2. $\frac{\sqrt{2x+1}}{x+4} =$

$\frac{\frac{\sqrt{2x+1}}{x}}{\frac{x+4}{x}} =$

$\frac{\frac{\sqrt{2x+1}}{\sqrt{x^2}}}{\frac{x+4}{x }} =$

$\frac{\sqrt{\frac{2}{x}+\frac{1}{x^2}}}{1 + \frac{4}{x}}$

now take the limit.

$(\sqrt{x^2 + 2x} - x) \cdot \frac{\sqrt{x^2 + 2x} + x}{\sqrt{x^2 + 2x} + x} =$

$\frac{(x^2 + 2x) - x^2}{\sqrt{x^2 + 2x} + x} =$

$\frac{2x}{\sqrt{x^2 + 2x} + x} =$

$\frac{2}{\sqrt{1 + \frac{2}{x}} + 1}$

now take the limit.

3. thank you that helped me a lot

4. Skeeter,

Could you use l'Hopital's Rule for the first problem instead? I tried it and got the same answer.
Thanks!

5. yes, L'Hopital will work on that problem.

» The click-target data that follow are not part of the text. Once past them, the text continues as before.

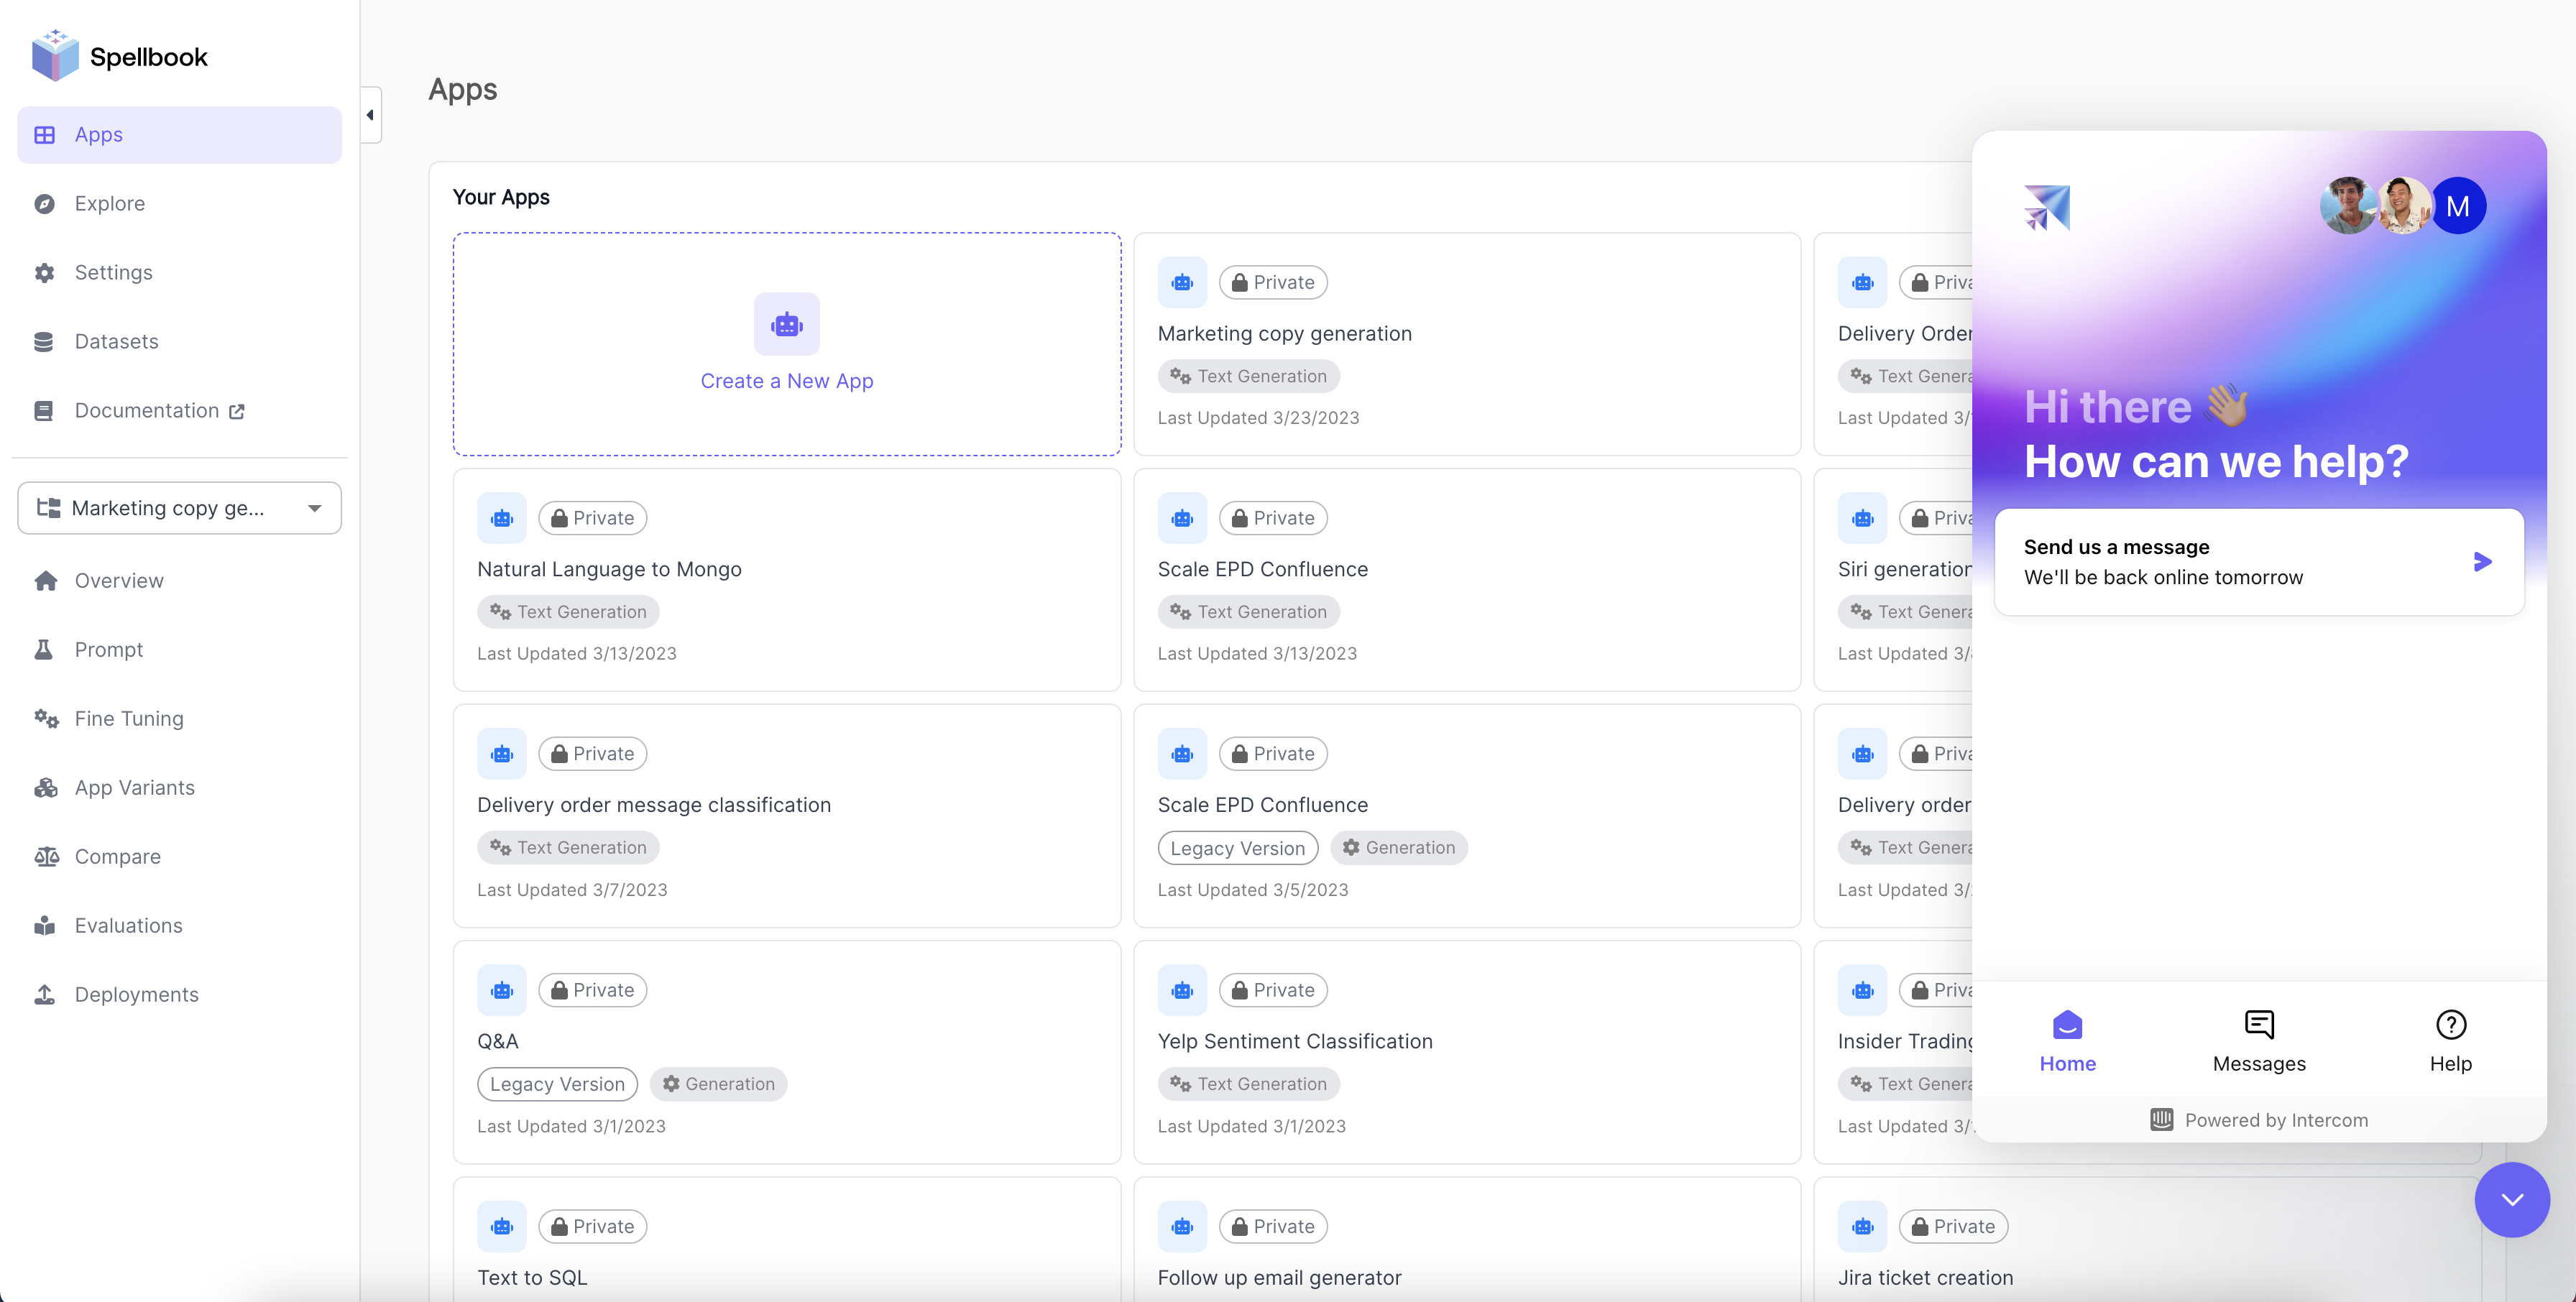Click the Fine Tuning icon

(x=45, y=718)
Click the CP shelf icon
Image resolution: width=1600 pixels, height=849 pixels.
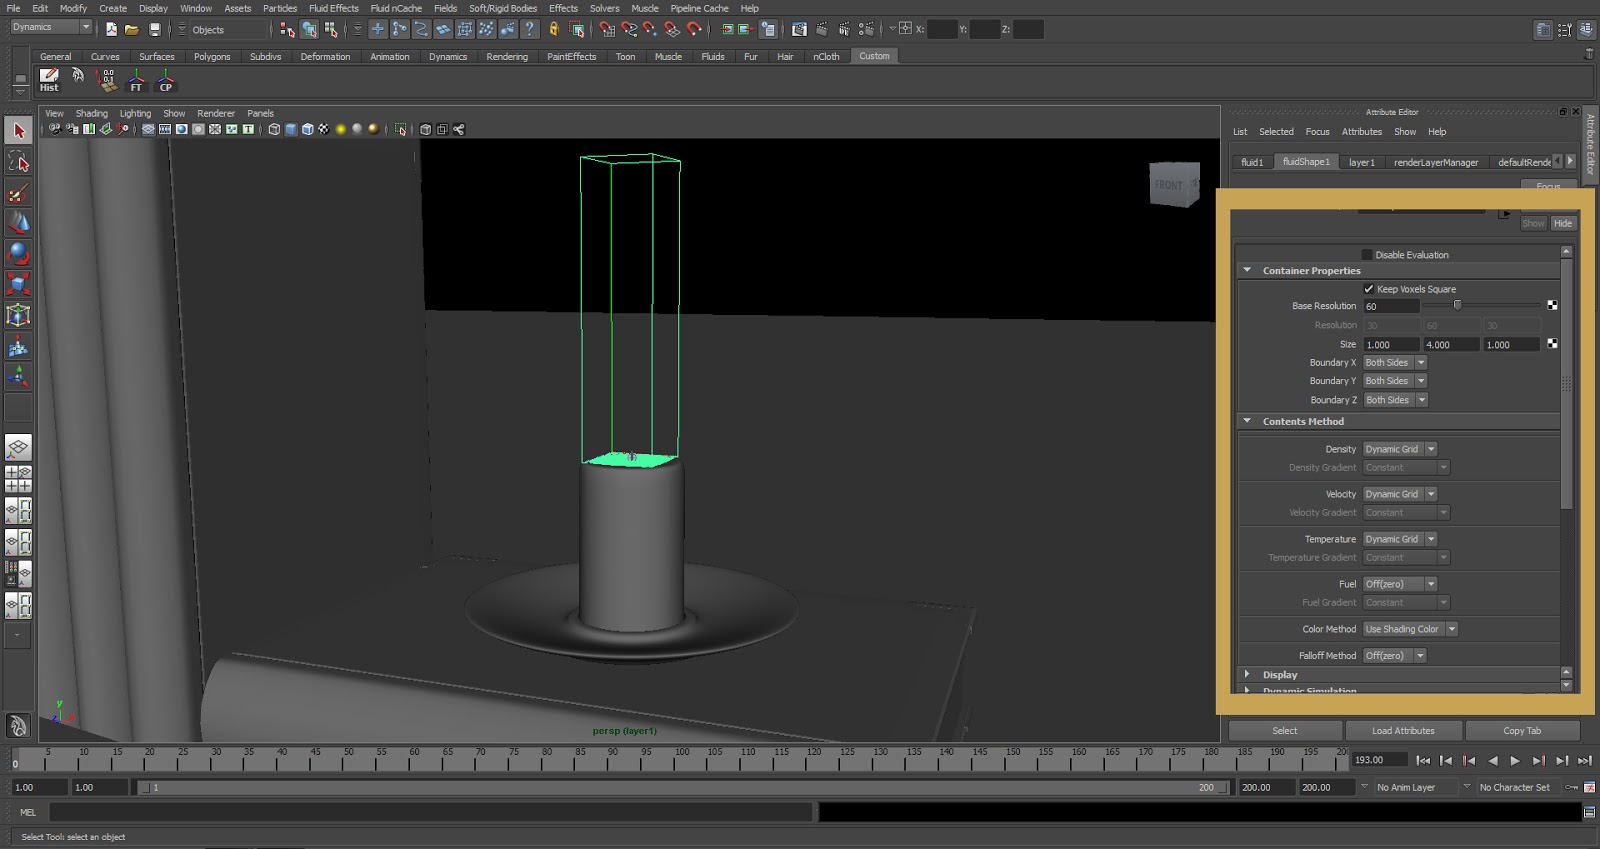[x=166, y=80]
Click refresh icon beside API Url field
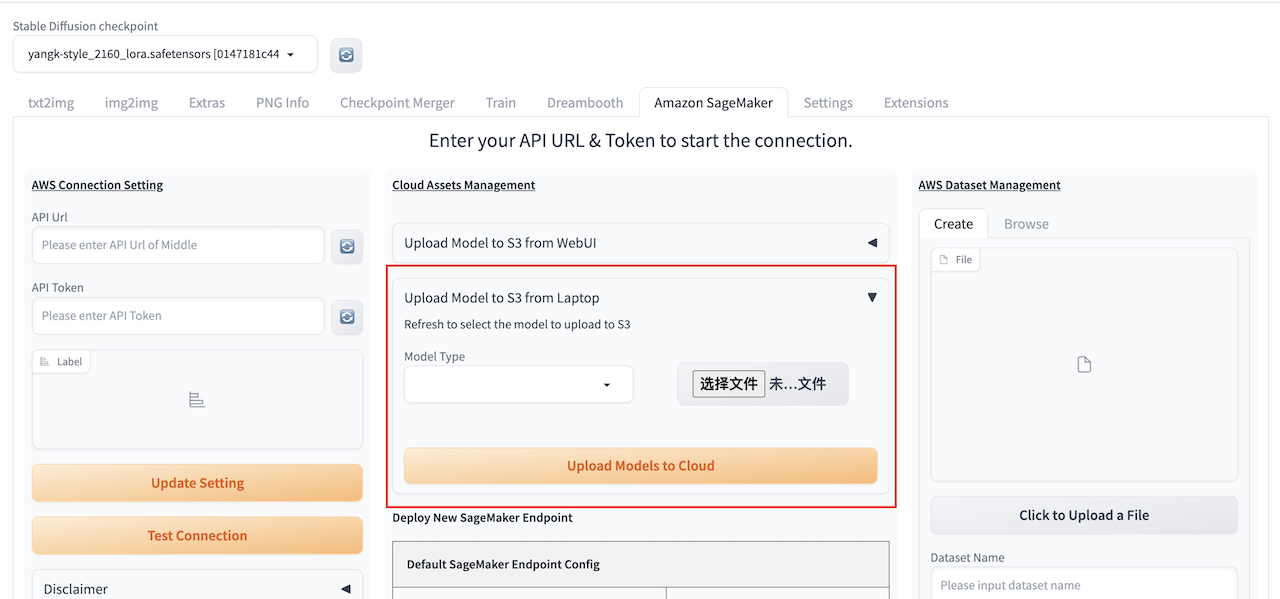This screenshot has height=599, width=1280. point(347,245)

however, consider this limit ...

$\lim_{x \to \infty} \frac{x}{\sqrt{x^2+1}}$

it's easy to see the limit is 1, but try using L'Hopital and see what happens.

6. The $x^2$ and the square root in the denominator is what causes problems using l"Hopital for this one right?